> _Text block_:
Why Curiosity Matters

Why Curiosity Matters

Not only does curiosity move humanity forward, it makes life more interesting. It’s a wonderful asset that’s worth cultivating. While curiosity may not always be put to good uses (consider curiosity in the context of experiments in Nazi prison camps), that is the result of amoral ethical codes and not a reflection of the value of curiosity.

  • When applied to science and engineering, curiosity moves mountains — it literally makes the impossible possible. It solves problems. It puts men on the moon. It splits atoms. It creates cell phones and computers. It cures disease.
  • When applied to artistic endeavors, curiosity encourages creativity and experimentation and breaks new ground. For example, Impressionism began as curious artists challenged conventional wisdom about art and explored new ways of painting. What happens if I use these materials? If I barely mix these two colors together? If I use dabs of paint instead of long brush strokes? 
  • When applied to people, curiosity encourages empathy, connection, and compassion. Asking questions, being attentive to answers, being curious about other people’s backstories, feelings, preferences, and motivations can help build communities and bring people together in an authentic way.

> _Tasks to complete_:
a. Copy the passage on curiosity from "Not only does" to "value of curiosity.".
b. Write what comes next in the passage on curiosity, starting after its last sentence.

> _Records provided_:
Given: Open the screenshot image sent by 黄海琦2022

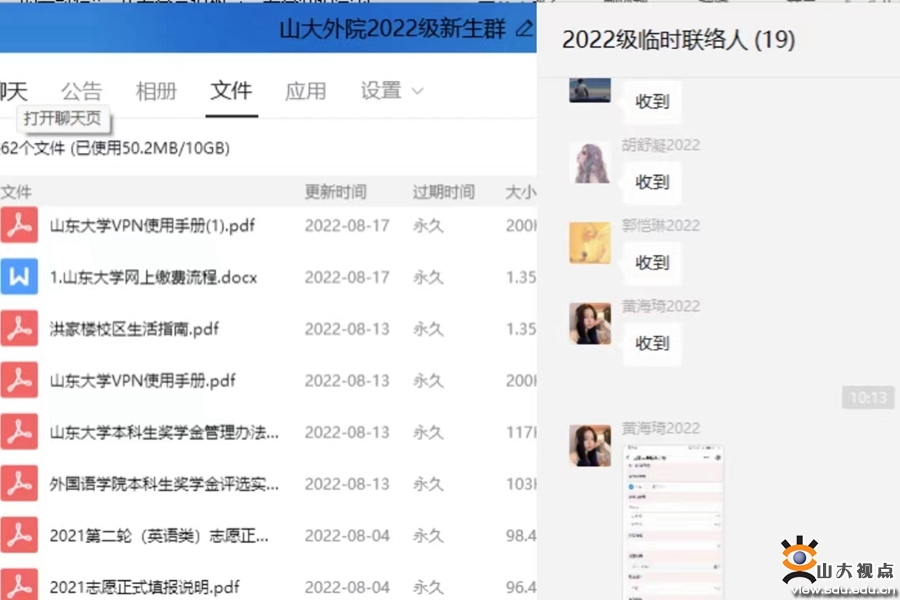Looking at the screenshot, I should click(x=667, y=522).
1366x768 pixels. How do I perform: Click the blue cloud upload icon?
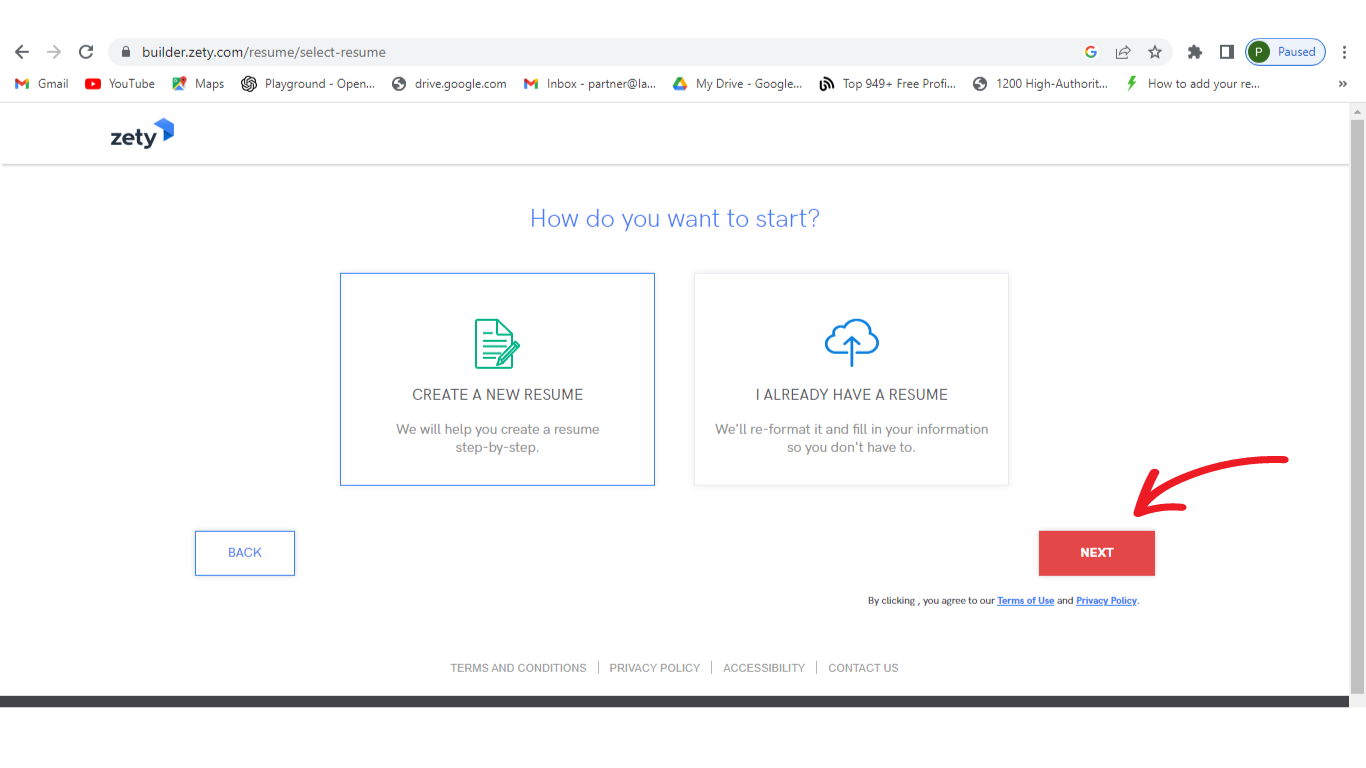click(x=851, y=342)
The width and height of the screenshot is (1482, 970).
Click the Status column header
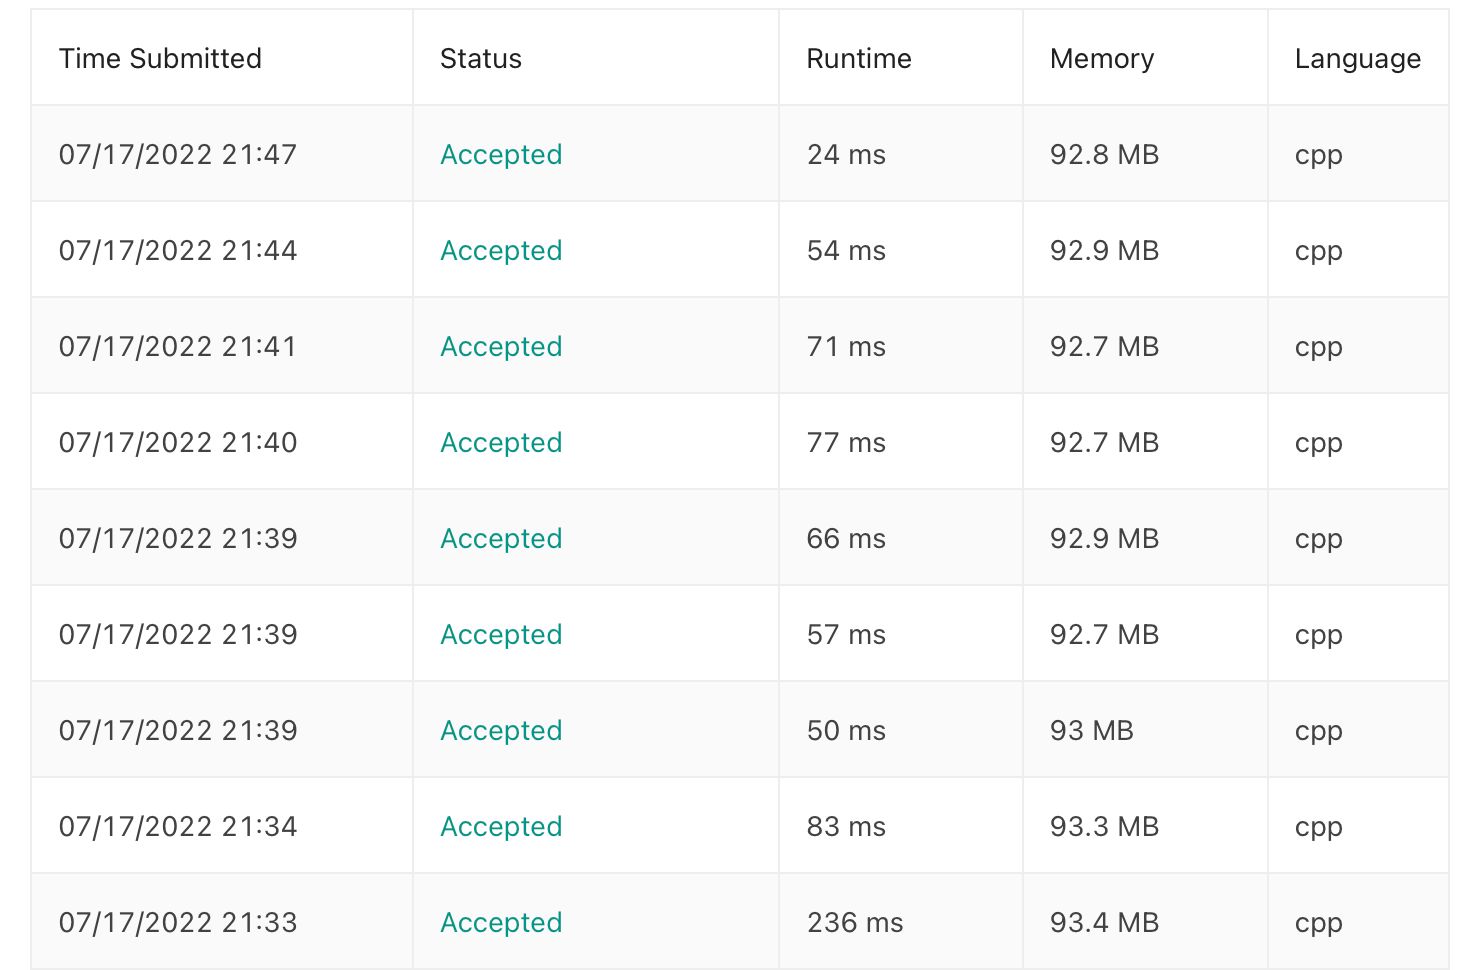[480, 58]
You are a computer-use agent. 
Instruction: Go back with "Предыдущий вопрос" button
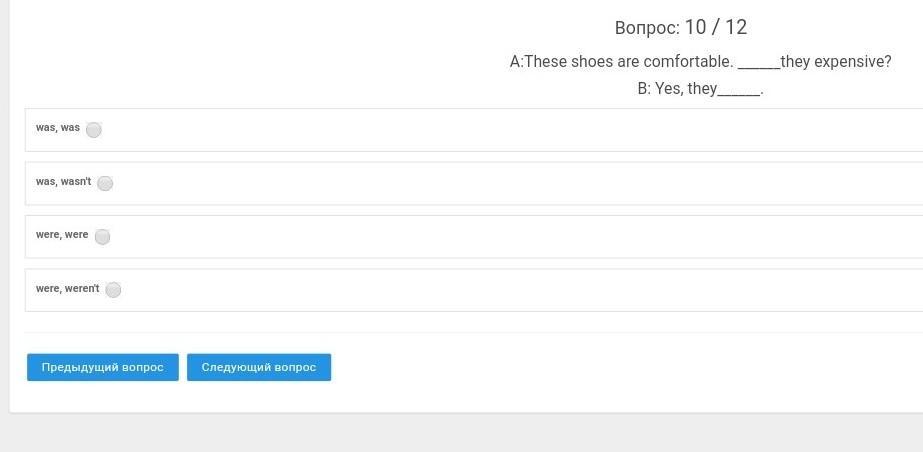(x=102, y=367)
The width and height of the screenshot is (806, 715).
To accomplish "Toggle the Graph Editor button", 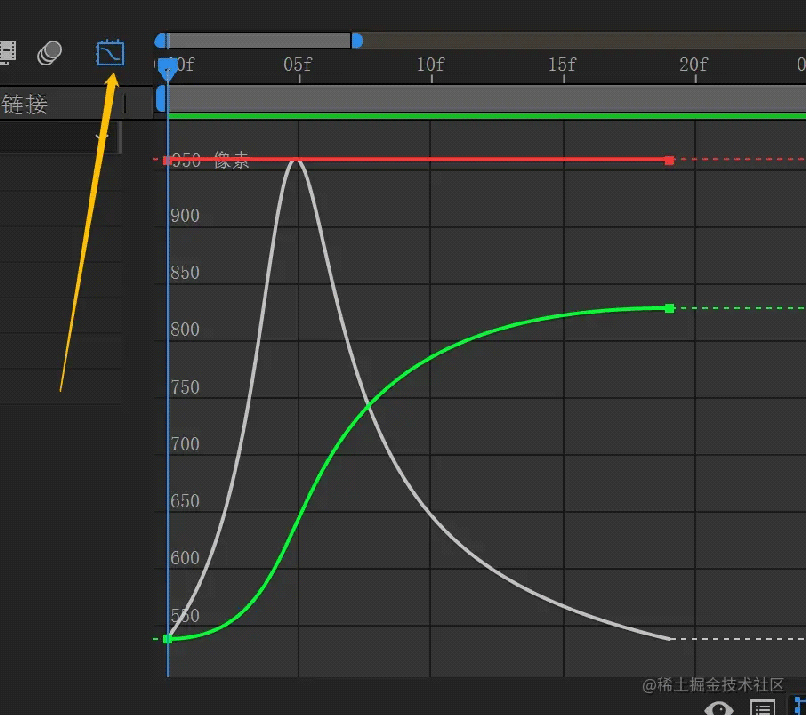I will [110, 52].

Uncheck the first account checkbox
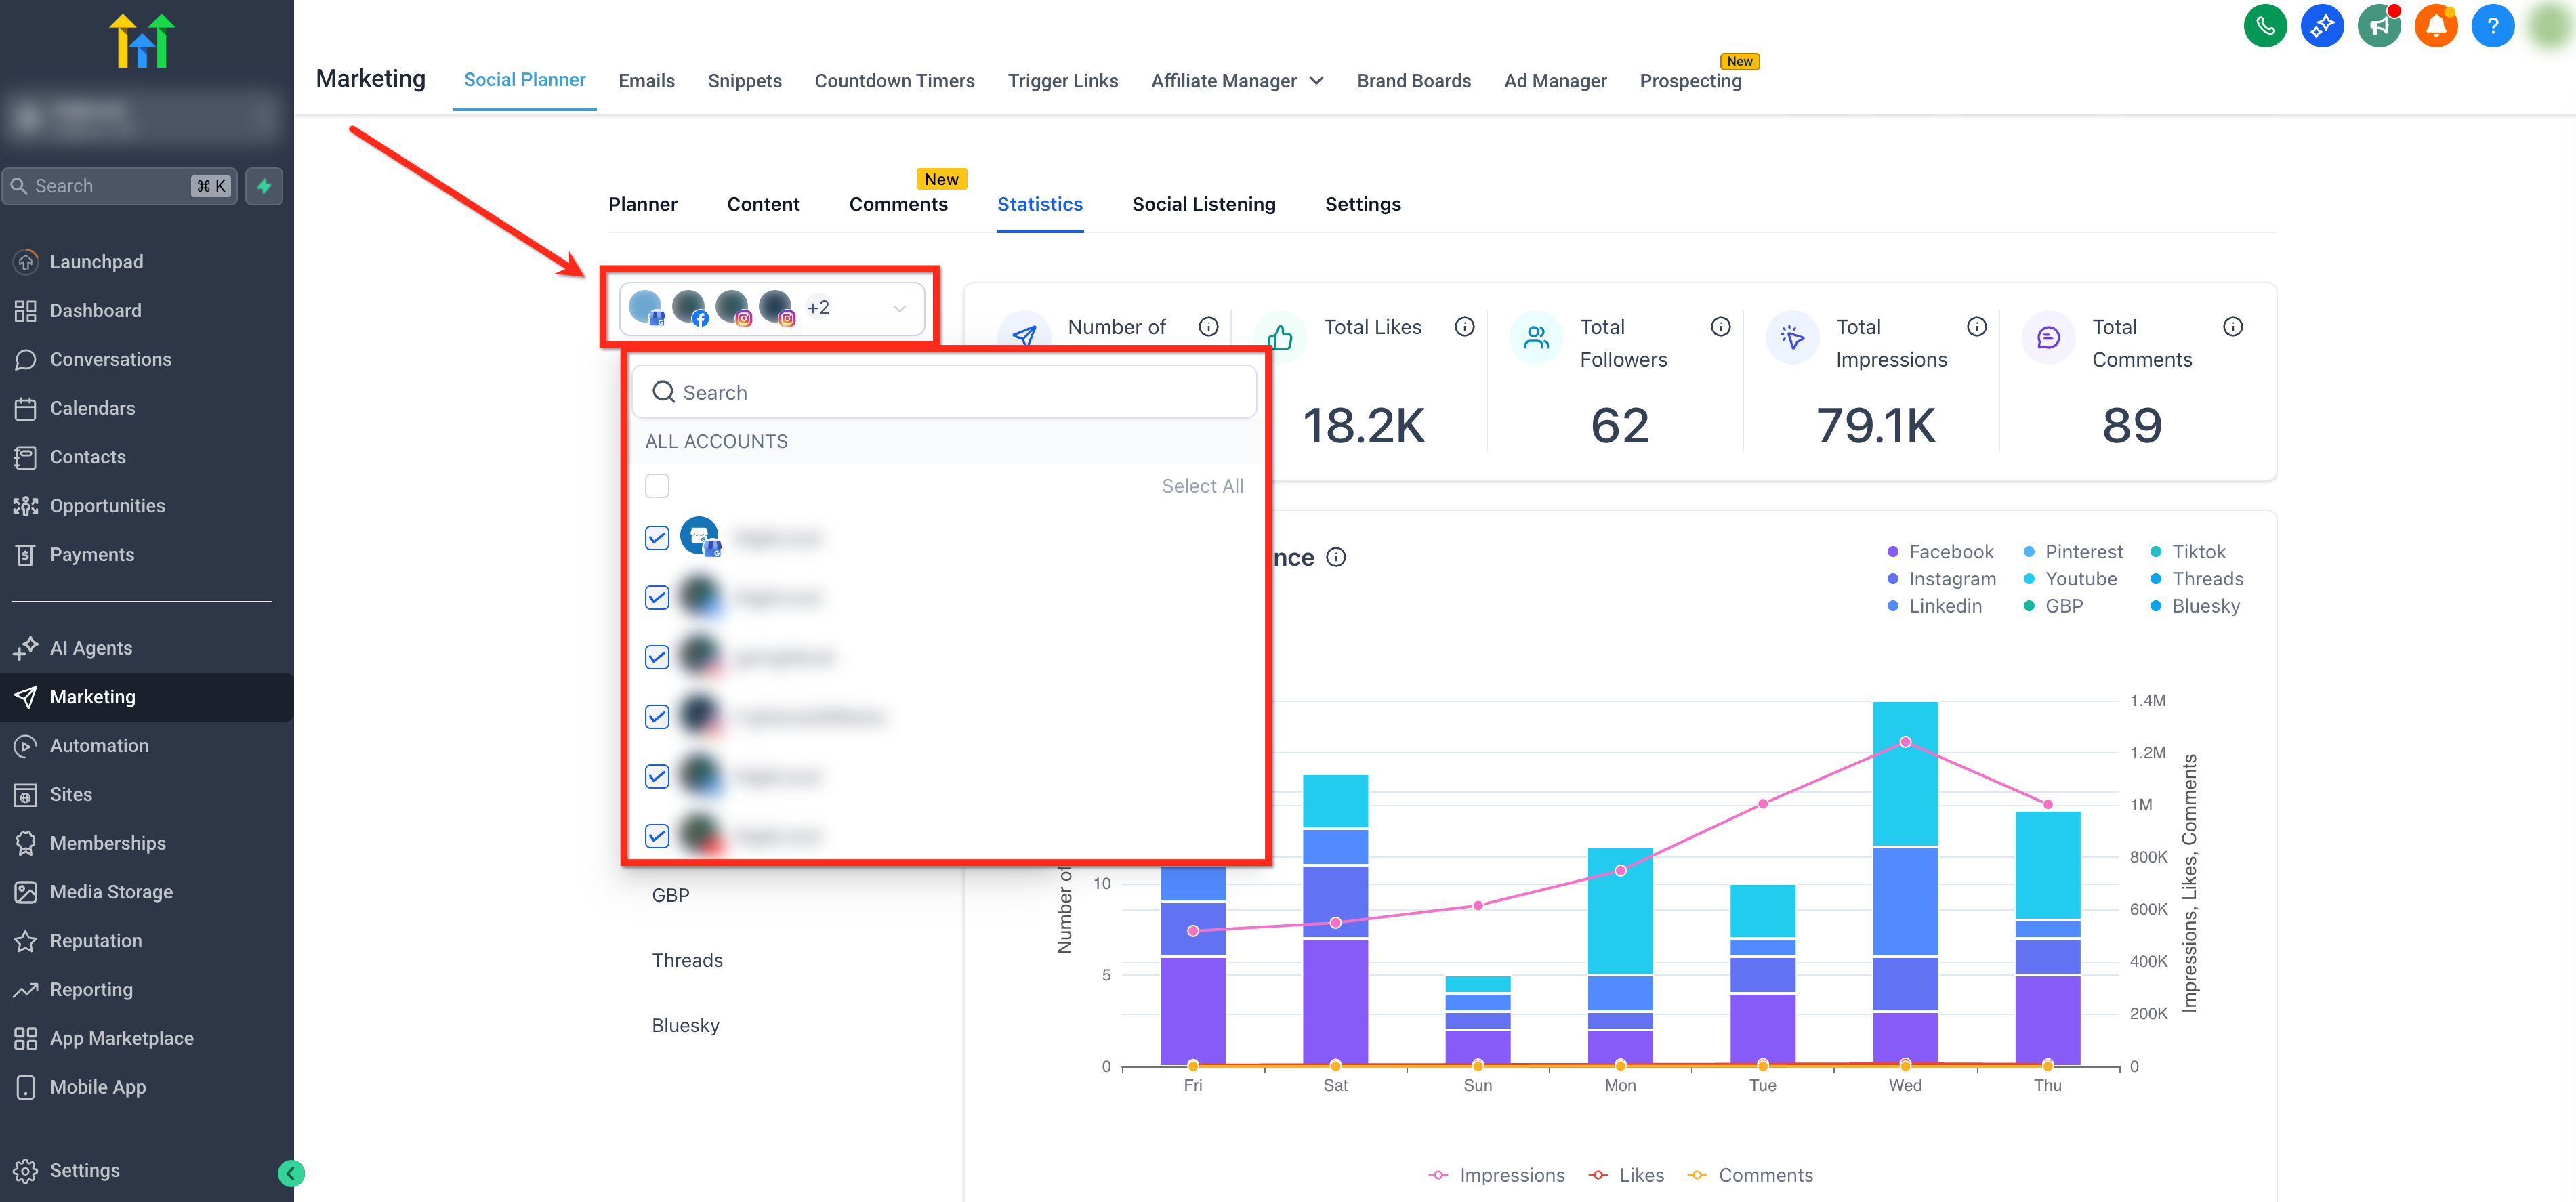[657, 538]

> _Responses for each task_:
a.
Not only does curiosity move humanity forward, it makes life more interesting. It’s a wonderful asset that’s worth cultivating. While curiosity may not always be put to good uses (consider curiosity in the context of experiments in Nazi prison camps), that is the result of amoral ethical codes and not a reflection of the value of curiosity.

b.
  • And when applied to oneself, curiosity can lead to better mental health. I have always considered myself to be a very curious person — I’m curious about people’s stories, I’m creative, I have a lot of interests and hobbies, etc… But I definitely had my curiosity blind spots, especially about some of my deeply ingrained beliefs and assumptions about who I was. Getting curious about some of these beliefs and asking questions about them has dramatically increased the quality of my inner life.

Cultivating Curiosity

So how can you increase your curiosity? Practice. Think of curiosity as a skill that needs a lot of repetition before it becomes intuitive. Like driving, or skiing. So if you’re out of practice, it might be helpful to schedule time in your calendar at least weekly to fan the flames of your curiosity.

Here are a few ideas to get you started:

  • Mine your childhood for areas to explore. What did you love to do as a child? What interested you? 
  • Go to a different section of your favorite book store and find a new book to read. Or explore the Dewey Decimal System here and choose an area that sounds interesting and go check out a library book.
  • Explore Brainpickings.org by the wonderful Maria Popova. Scroll down a little bit and on the left side bar, click on “surprise me” under the Archives.
  • Subscribe to a variety of magazines and keep them readily available to read. 
  • Keep a list of “things to explore further” —it can be on your phone, or post-its on your computer, or a notebook. Add to this list whenever you come cross something that seems interesting or that makes you wonder.
  • Learn something new. Join a club, take a class or be self-taught. This can be in an area you are interested in, or just for fun, you can try taking class in something you hate or that you’re bad at. For example, I joined Toastmasters one summer because I’m terrible at public speaking and I was terrified of it. 
  • Ask a lot of questions. You can try asking questions in areas that capture your interest, or you can ask questions in areas that aren’t working for you or are causing you stress.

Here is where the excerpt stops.